In addition, the solenoid valve 31 disconnects the first port 311 from the second port 312 in a non-energized state (hereinafter, referred to as a "non-energized state"). The non-energized state of the solenoid valve 31 (the state in which the first port 311 is disconnected from the second port 312) corresponds to the closed state of the solenoid valve 31.

The solenoid valve 31 is provided in an oil path connecting the discharge port 211c of the oil pump device 2 and the introduction port 211d of the oil pump device 2.

Specifically, the solenoid valve 31 is provided between the oil passage member L13 and the oil passage member L14. A first end (an upstream end) of the oil passage member L13 is connected to the oil passage member L12. A second end portion (end portion on the downstream side) of the oil passage member L13 is connected to the first port 311 of the solenoid valve 31.

A first end (an upstream end) of the oil passage member L14 is connected to the second port 312 of the solenoid valve 31. A second end portion (end portion on the downstream side) of the oil passage member L14 is connected to the inlet port 211d of the oil pump device 2.

The structure of the solenoid valve is not limited to the above structure. As the electromagnetic valve, various conventionally known electromagnetic valves can be used.

< control section >

The control unit 32 controls the fuel supply device 1 and includes a known CPU, ROM, RAM, input ports, output ports, and the like. The control unit 32 is connected to the solenoid valve 31 via the transmission line 5. The control unit 32 may be a control device that performs various controls of the vehicle, or may be a control device provided exclusively for the fuel supply apparatus 1.

Specifically, the control unit 32 controls the energization state of the solenoid valve 31 to switch the open/close state of the solenoid valve 31. The specific function of the control unit 32 will be described in detail in the description of the variable control of the oil pump device.

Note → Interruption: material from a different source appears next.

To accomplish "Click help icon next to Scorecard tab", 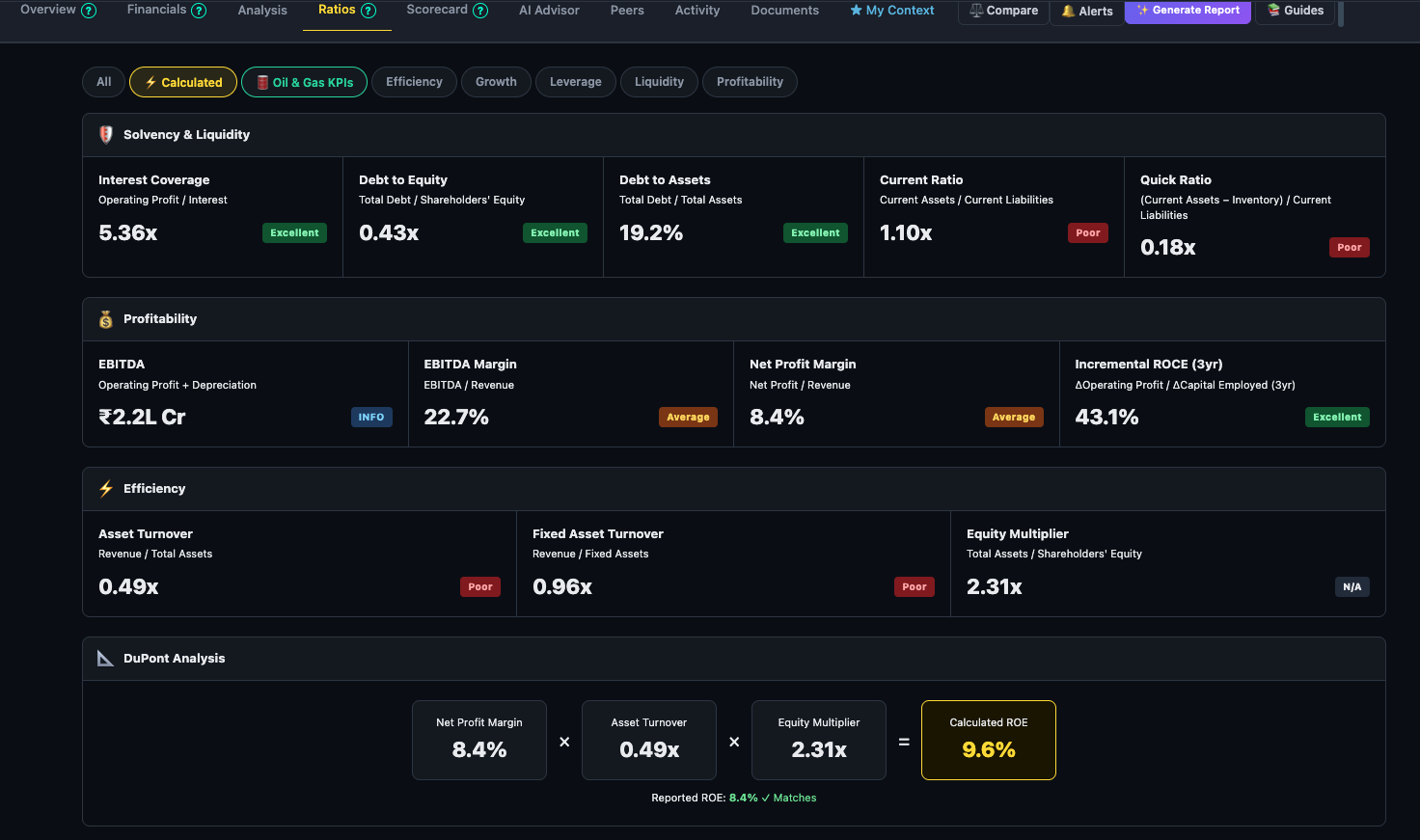I will pos(480,11).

< variable control and seizure suppression control relating to oil pump device >

Hereinafter, the variable control and the seizure suppression control of the oil pump device performed by the oil supply device 1 according to the present embodiment will be described with reference to fig. 2 and 3.

Fig. 2 is a flowchart showing variable control of the oil pump (hereinafter, simply referred to as "variable control") performed by the oil supply device 1. Fig. 3 is a flowchart showing the seizure suppression control (hereinafter, simply referred to as "seizure suppression control") performed by the fuel supply apparatus 1. The operations shown in fig. 2 and 3 are performed by the control unit 32.

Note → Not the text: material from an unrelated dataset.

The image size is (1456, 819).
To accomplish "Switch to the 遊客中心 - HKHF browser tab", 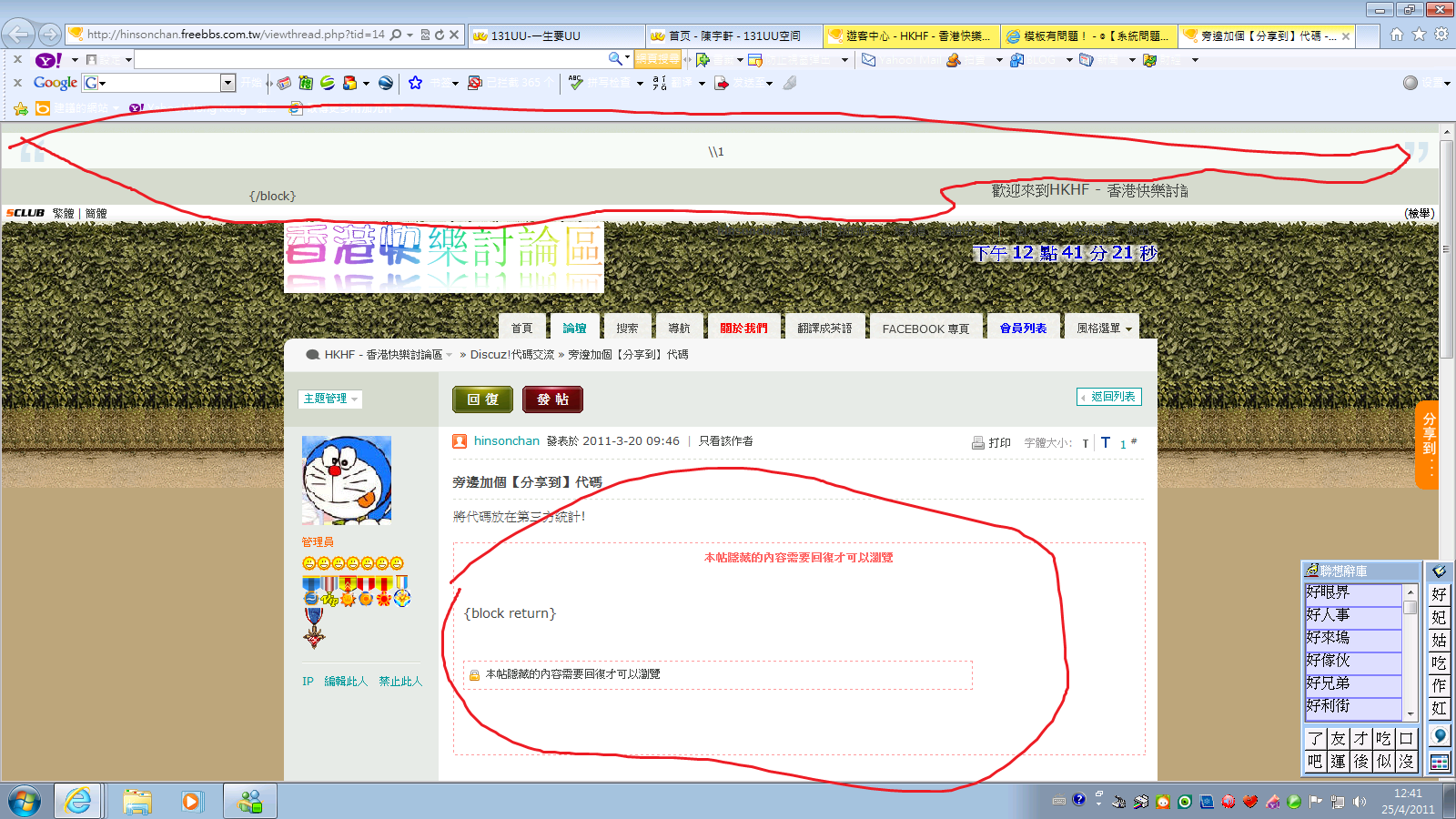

First, an outline of the variable control of the oil pump device of the present embodiment will be described. The variable control of the oil pump device shown in fig. 2 is repeatedly performed in the operating state of the internal combustion engine E. When the internal combustion engine E starts, a crankshaft connected to the internal combustion engine E rotates. Then, the oil pump device 2 is driven based on the rotation of the crankshaft.

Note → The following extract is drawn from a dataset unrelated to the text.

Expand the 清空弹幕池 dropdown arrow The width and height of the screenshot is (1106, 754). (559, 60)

In the driven state of the oil pump device 2, the oil discharged from the oil pump device 2 is pressure-fed to a constituent member (e.g., a piston) of the internal combustion engine E.

In the case where the variable portion 22 is not operated in the driving state of the oil pump device 2, the discharge amount of the oil discharged from the oil pump device 2 is the first discharge amount. In the oil pump device 2, a state in which the variable portion 22 is not operated (that is, a state in which the oil pump device 2 is not variable) is also referred to as a non-variable state of the oil pump device 2.

On the other hand, in the case where the variable portion 22 is operated in the driving state of the oil pump device 2, the discharge amount of the oil discharged from the oil pump device 2 is the second discharge amount smaller than the first discharge amount. In the oil pump device 2, a state in which the variable portion 22 is operated (that is, a state in which the oil pump device 2 is variable) is also referred to as a variable state of the oil pump device 2.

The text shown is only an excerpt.